Data Science Asked by Islam Kh on July 8, 2021
I’m training a CNN network to detect relations between entities in written texts.
I am suffering from an overfitting problem, I have high accuracy and low loss at the training step, but my model can’t predicate anything correctly at the test phase.
I know that my model is complex (My network contains: embedding lookup, convolution layer, operations on the output of the convolution layer represent the piecewise max pooling and dense layer ), in addition, I have a few training data (I have 13,396 sentences), with a number of classes equal to 98. That may cause the problem of overfitting but I have three epoch, in each one, I have an about 150 step, in each step there will be 50 sentences picked randomly and passed to the network to be trained on. so totally my model will be trained over ~ 22,500 sentences.
The thing is, is it possible that after just 50 steps (2500 sentences) to get accuracy = 1, and loss equal to Zero !!
Is it possible that my network Immediately face the problem of overfitting, or there may be other reasons why I am getting so?
Also, I know that even if my model is flexible, I may get hight accuracy at the training phase, but still cannot get accuracy =1! there still the irreducible error which will always make my model not reaching this.
So is it even possible to get accuracy =1, even if my network suffer from overfitting? and Could overfitting also happen because my data may have so many noises?
I have to mention that, I am training my model using Google Colab, and I have trained it several times, each time I discover there is something wrong in the code after the network finished training, I just delete the files generated in the training step and do restart runtime. then train it again.

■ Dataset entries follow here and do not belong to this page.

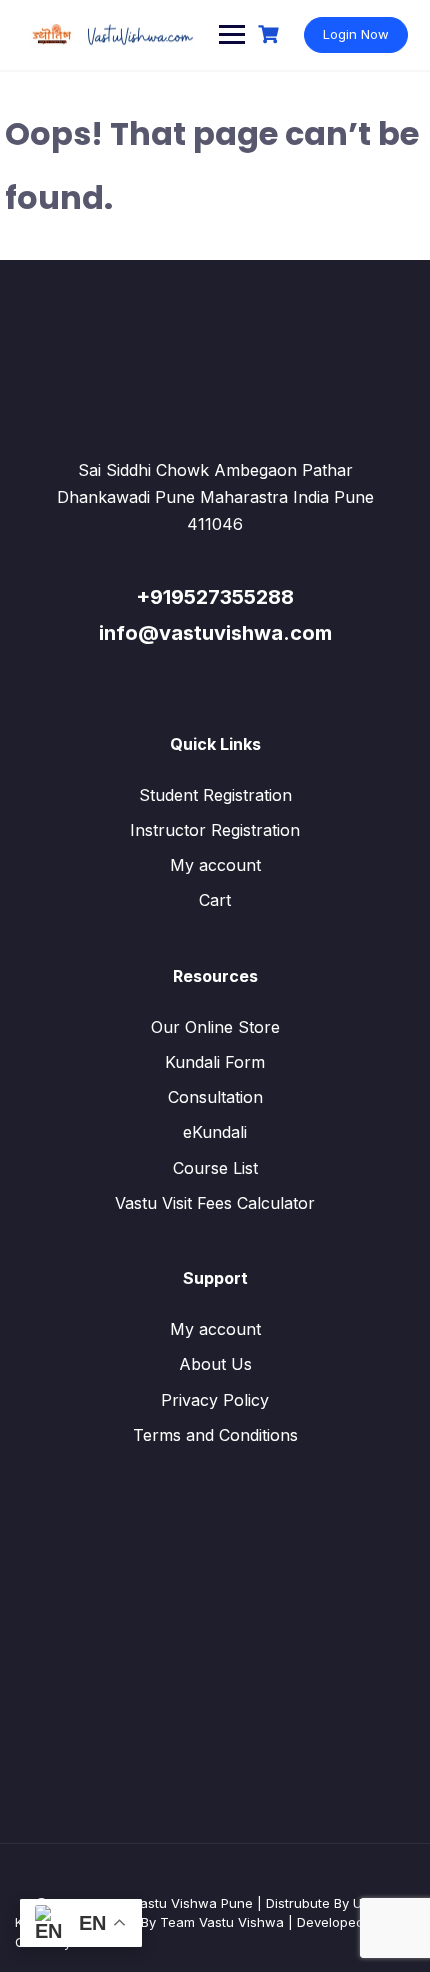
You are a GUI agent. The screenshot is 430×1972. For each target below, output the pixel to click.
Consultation (215, 1097)
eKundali (215, 1132)
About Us (215, 1364)
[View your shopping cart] (271, 34)
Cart (215, 900)
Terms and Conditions (215, 1435)
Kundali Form (215, 1062)
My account (215, 865)
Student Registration (215, 795)
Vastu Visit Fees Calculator (215, 1203)
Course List (215, 1168)
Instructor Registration (215, 830)
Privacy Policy (215, 1400)
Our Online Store (215, 1027)
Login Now (356, 34)
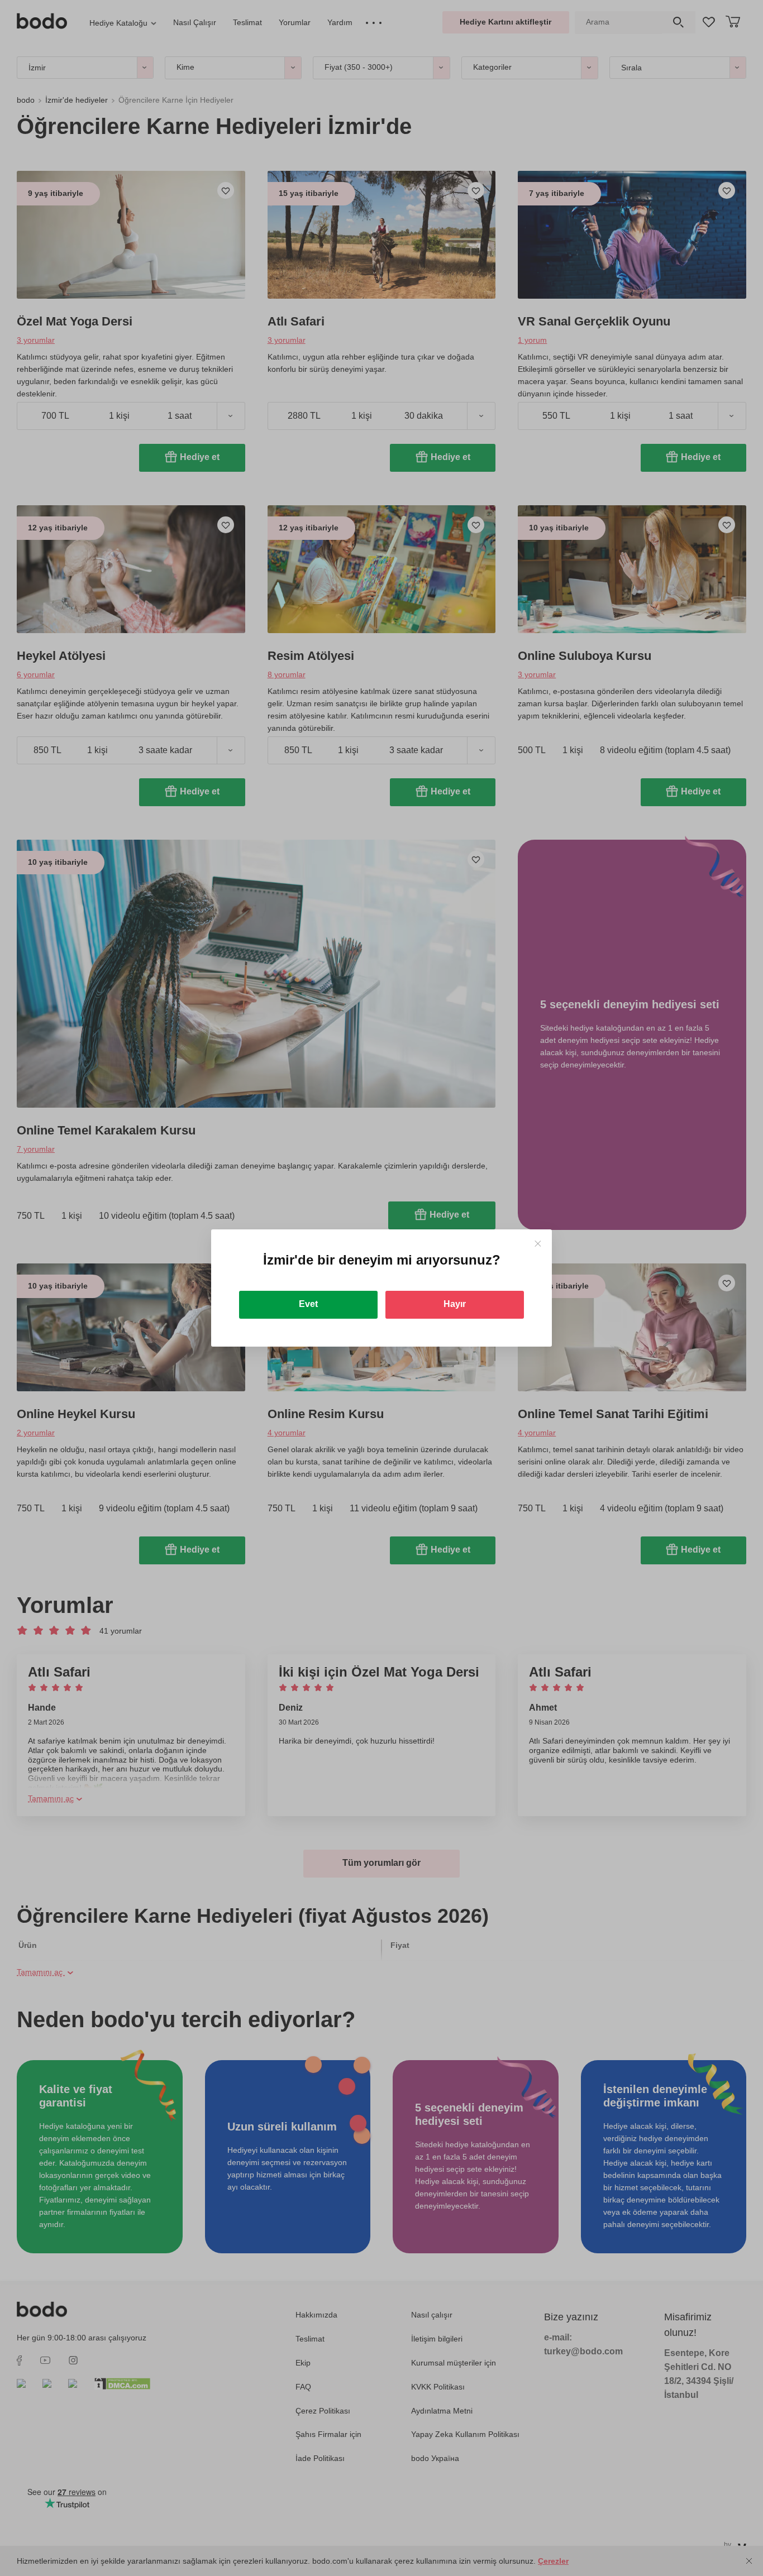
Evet (308, 1304)
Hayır (455, 1304)
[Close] (538, 1244)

Also, the network applies the (L2 regularization) with lambda equal to 0.0001 as follow:
self.l2_loss = tf.contrib.layers.apply_regularization(
regularizer=tf.contrib.layers.l2_regularizer(0.0001),
weights_list=tf.trainable_variables()
)
and apply a drop out regularization on the piecewise max-pooling output (context_output) with keep_prob = 0.5 as follow:
context_output = tf.nn.dropout(context_output, keep_prob)

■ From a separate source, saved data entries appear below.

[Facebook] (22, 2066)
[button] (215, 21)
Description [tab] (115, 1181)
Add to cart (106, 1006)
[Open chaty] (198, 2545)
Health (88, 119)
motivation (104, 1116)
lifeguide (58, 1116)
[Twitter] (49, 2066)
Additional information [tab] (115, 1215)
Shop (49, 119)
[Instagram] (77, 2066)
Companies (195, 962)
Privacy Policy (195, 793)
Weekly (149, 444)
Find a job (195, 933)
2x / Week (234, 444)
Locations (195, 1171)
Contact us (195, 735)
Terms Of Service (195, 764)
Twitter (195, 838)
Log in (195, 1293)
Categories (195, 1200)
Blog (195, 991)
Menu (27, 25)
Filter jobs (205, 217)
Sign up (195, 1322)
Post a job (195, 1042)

Plus, I checked the network (I made another version of it) on another data (written in another language) and it worked fine on it, but when I changed the data, which goes through the same pre-processing method, I interfaced this problem, the original data has 556596 sentences in the training phase, but I couldn’t guess if the problem happened because my data has few sentences only to be trained on, I mean perhaps I would be satisfied with the idea of overfitting if the training results were too high, and the test results were very low, but to have accuracy in the training phase equal to 1! And in the testing stage, not even one correct sentence is predicted! This makes me wonder if the lack of data is really the real problem
Bellow results I get (it continue like that giving perfect results until reaching step 450 which is my last step )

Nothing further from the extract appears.